War and violencem in Afghanistan surge day by day even as the Afghan government and the Taliban have launched the second round of peace negotiations in Doha, with the Afghan government saying a ceasefire will be the most substantive issue in this round of talks.

Moqadas Hashimi
16 Jan 2021
Violence in Afghanistan Soars amid Second Round of Peace Talks

Most recently, two members of the Afghan security forces were killed after a car rigged with explosives detonated in the Afghan southern province of Helmand.

A day earlier, at least 16 government forces were killed in Taliban attacks in Ghazni, Kunduz and Kandahar provinces.

Najia Anwari, spokesperson for the State Ministry for Peace Affairs, said discussions over details of the agenda of peace talks were underway and the negotiating team representing the Afghan government has been holding internal meetings to prepare and sort out the contents of the agenda.

According to her, Islamic Republic’s negotiators were fully ready to further discuss the items of the agenda.

Afghan lawmakers in the Lower House of Parliament’s plenary session meanwhile sought ramping up efforts for peace talks.

House Speaker Mir Rahman Rahmani said on Saturday’s plenary session the second round of peace negotiations have been kicked off as both hope and fear are growing.

The war-torn nation expects the peace negotiation teams of the two sides to reach an agreement over the agenda of peace talks and a agree a roadmap for ending violence in the country long been gripped with war and bloodshed.

The level of American forces in Afghanistan has been downsized to 2,500 amid Afghanistan is witnessing high levels of violence.

Afghan military experts however believe whether the U.S. troops stay or leave Afghanistan, it would not affect the ongoing conflict.

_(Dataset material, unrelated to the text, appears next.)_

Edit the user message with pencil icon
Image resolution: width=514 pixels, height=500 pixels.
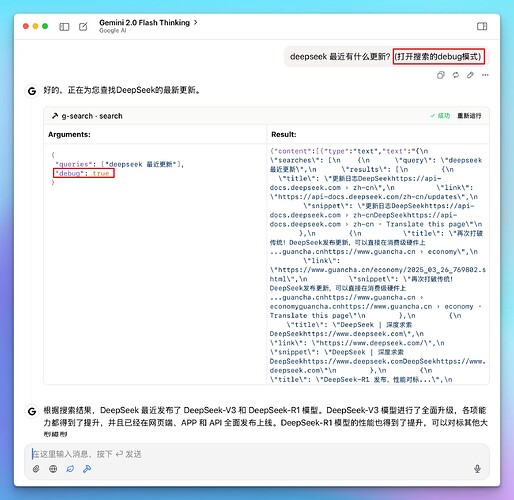[470, 75]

Speaking to TKG, General Sadiq Shinwari, Afghan military expert, said American troops train government-backed forces.

U.S. military pull out would have no affect on rise or reduction in violence and the government can train its forces seeking assistance from country’s own experts, according to him.

As the second round of peace talks begun in the Qatari capital of Doha, hopes over reduction in violence grew among the war-torn nation, but with every passing day, it is becoming more deadly.

A question remains to be answered: will the continued negotiations bring the war to an end?